Холод черемухи - страница 23




В самом начале осени Анна Михайловна Зандер уехала в Финляндию продавать дачу, оставшуюся от родителей покойного её мужа Ивана Андреевича Зандера. Дина Форгерер, младшая дочь, проводила свой медовый месяц в Италии, Таня Лотосова, старшая, вместе с маленьким сыном, отцом, гувернанткой и няней, вернувшись с дачи, зажили обычною жизнью. Алиса Юльевна, так и оставшаяся в девушках и всю себя посвятившая Тане Лотосовой, стала замечать, что с её воспитанницей творится что-то неладное. Про Александра Сергеевича знали все в доме, и няня в открытую называла его «полюбовником», но кроткая и невинная Алиса Юльевна так и не смогла примириться с тем, что Тата, её золотая и нежная Тата, уходит куда-то гулять с «полюбовником», растит без отца своего мальчугана, и только глаза – всё темнее, всё больше, а смех еле слышен.

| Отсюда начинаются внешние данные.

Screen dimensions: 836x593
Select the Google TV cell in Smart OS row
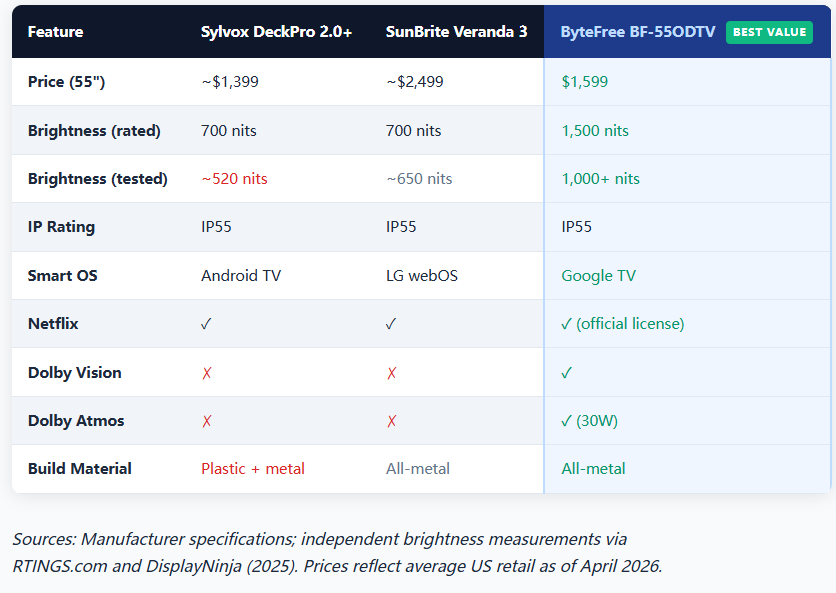tap(598, 276)
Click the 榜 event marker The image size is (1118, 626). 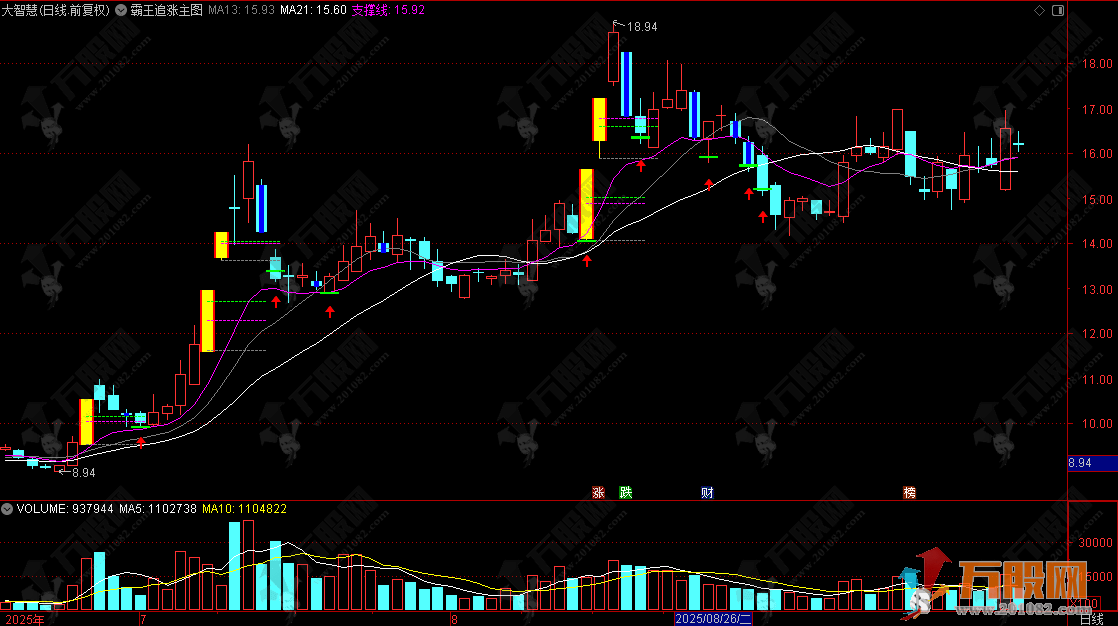(909, 492)
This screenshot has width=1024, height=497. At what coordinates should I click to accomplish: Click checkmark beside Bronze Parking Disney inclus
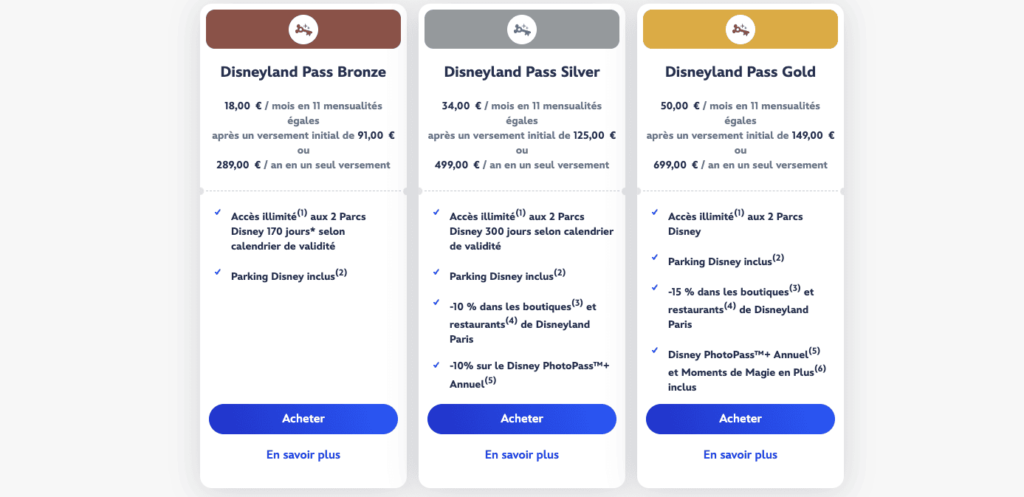pos(217,272)
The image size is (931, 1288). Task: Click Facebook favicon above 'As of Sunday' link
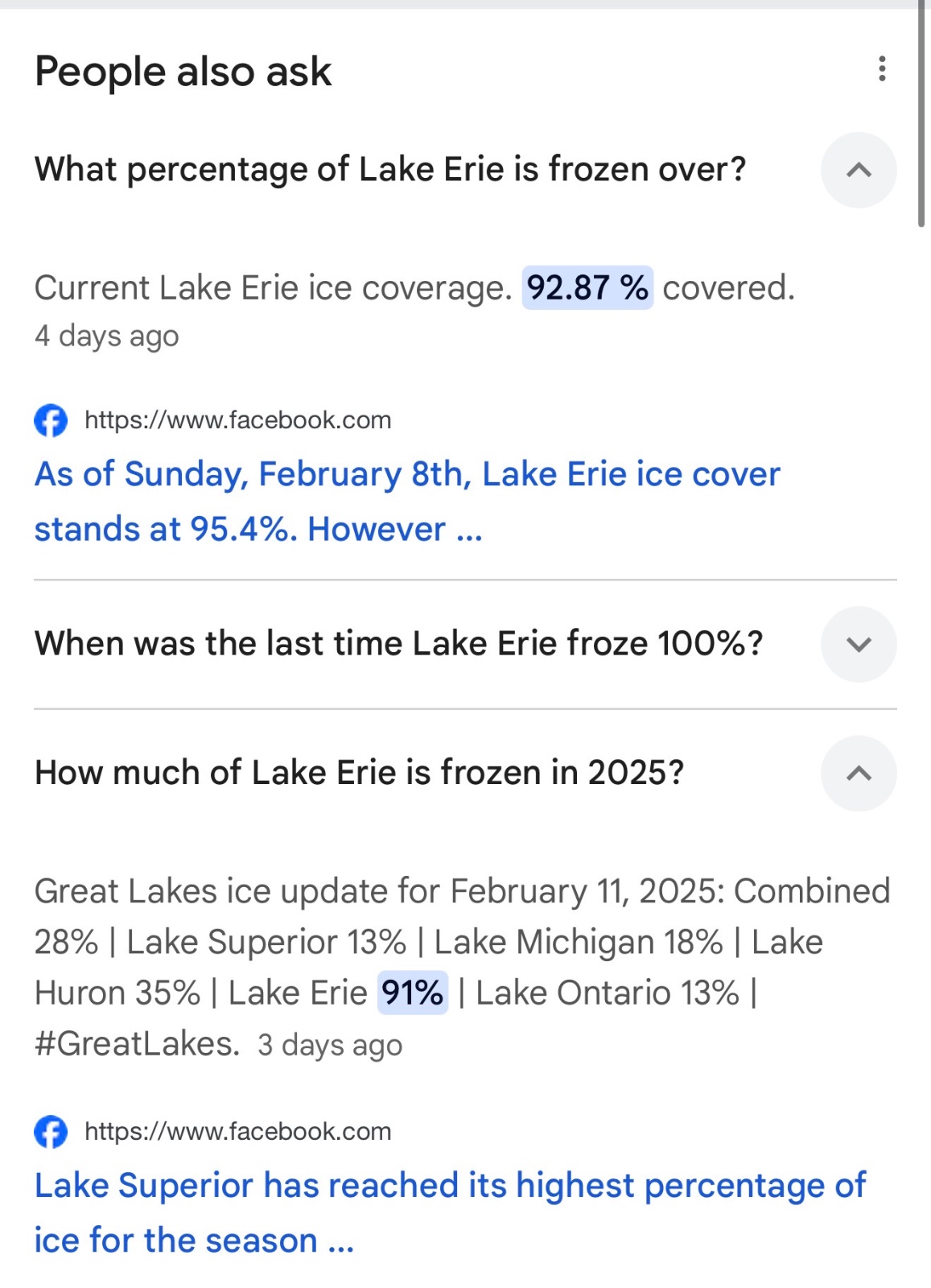coord(51,420)
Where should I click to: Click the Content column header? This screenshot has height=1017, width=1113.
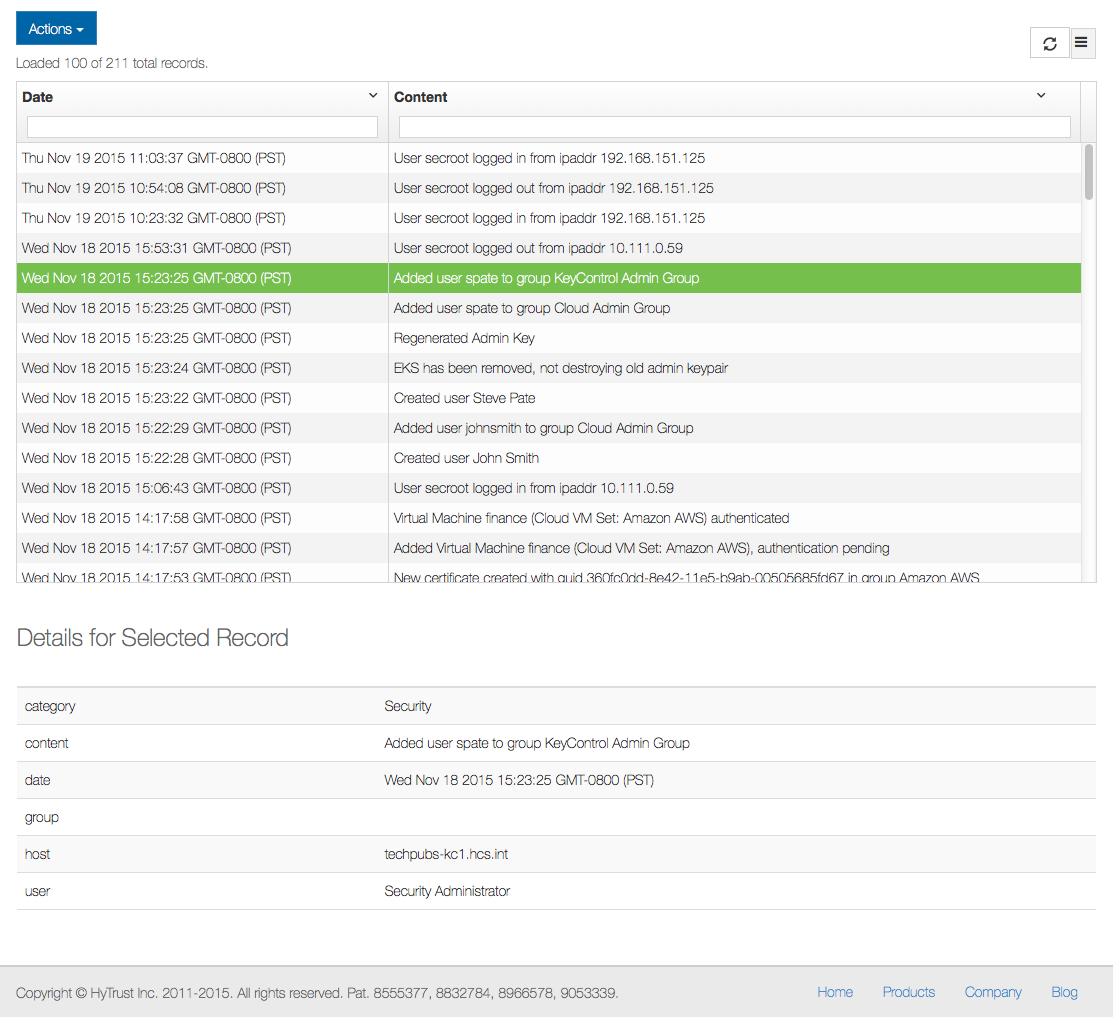420,97
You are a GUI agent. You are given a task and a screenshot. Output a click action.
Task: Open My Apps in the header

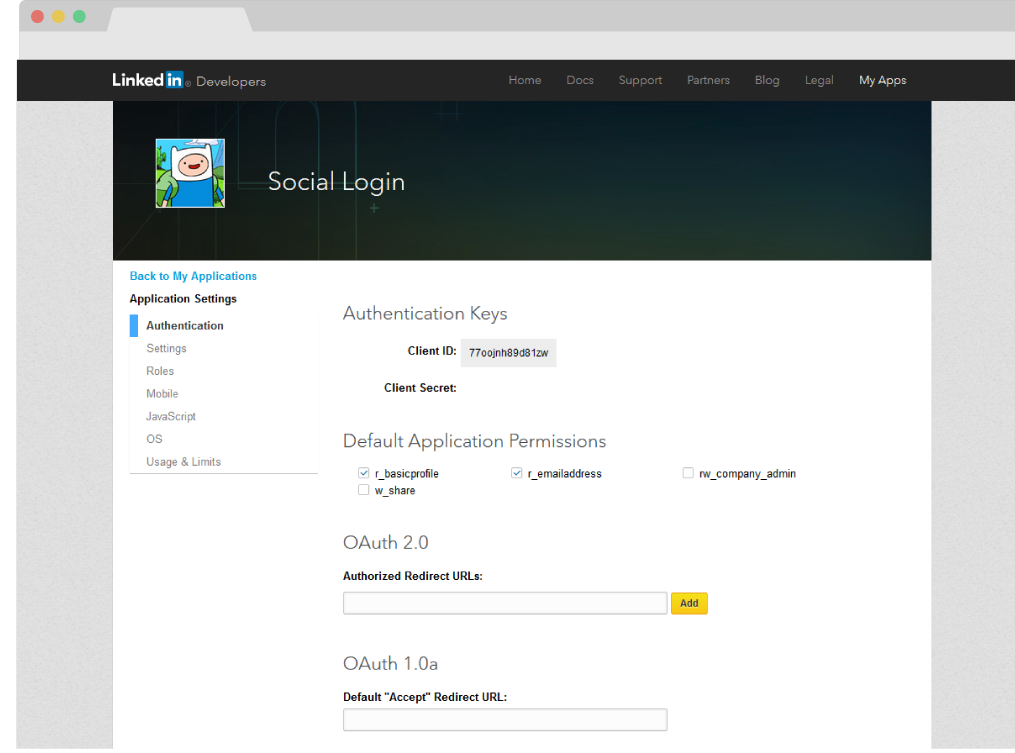click(882, 80)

– Сосёт с девки кровь, – однажды сказала няня. – И будет сосать, а сам мёртвый. Вцепился в неё и ни в жисть не отпустит. Она у нас – ягодка, цветик садовый, а он присосался, сожрать её хочет…

Странно сказала, кстати. Как будто подслушала. И подсмотрела: заря за окном, неубранная комната, бирюзовые цветы на обоях, угол изразцовой печки, и Александр Сергеевич – с растрёпанными и редкими уже кудрями, с восторженным взглядом, – который кричит, обливается потом и страшно при этом бледнеет… А Таня, придавленная его худым и мускулистым телом (о чём и подумать-то страшно и няне, и бедной невинной Алисе!), смеётся и плачет, смеётся и плачет… А потом он наконец отпускает её и падает навзничь, счастливый и сильный, разворачивает к себе её растрёпанную голову, сжимает её и бормочет:

– Ты знаешь, кто ты? Ты – живая вода, ты – мой кислород! Без тебя бы я умер.


В ночь на понедельник, 2 октября, совсем незадолго до переворота, Алиса Юльевна увидела сон: далеко-далеко в море висел корабль. Не плыл, а висел неподвижно и мягко мерцал, и был светло-серым, белёсым, как призрак. И мачты его, еле различимые в тумане, были похожи на тонкие проволочные ограждения, которые изгибаются вокруг кустов чёрно-красных и розовых роз на садовом газоне, что их не спасает, однако, от смерти, то мячиком стукнувшей по голове, то до крови разворотившей лопатой. Внутри отдалённого корабля Алиса Юльевна с изумлением увидела людей, которых хорошо знала в жизни и за которых особенно привыкла бояться. Таня стояла на палубе – весёлая, и Алиса Юльевна, пристально рассматривая её лицо и тихо удивляясь про себя, что корабль далеко, а видно при этом любую веснушку, заметила, что Таня весела даже как-то излишне и словно немного пьяна. На правой руке легкомысленной Тани сидел её мальчик, Илюша, кудрявый и розовый, как купидон. Покачивая толстого своего ребёнка, Таня всматривалась в призрачную воду и всё веселилась, хотя ничего, а вернее сказать, никого в воде этой не было. От такой непривычной весёлости Алисе Юльевне стало не по себе. Она испугалась, что наклонившаяся над бортом Таня случайно уронит Илюшу, и начала кричать, но Таня её не услышала и продолжала, с распущенными волосами своими, всё ниже клониться к воде и всё веселее смеяться. Алиса Юльевна перевела глаза влево и тут же увидела Дину, красавицу-девочку, которая поначалу не очень жаловала Танину гувернантку, пока не догадалась, что у тихой Алисы железный характер, и очень её полюбила за это. Теперь красавица-девочка лежала на палубе, залитая серой водою, и то ли дышала, а то ли и нет. Лицо её было румяным, живым, но странно, что Дина при этом не двигалась.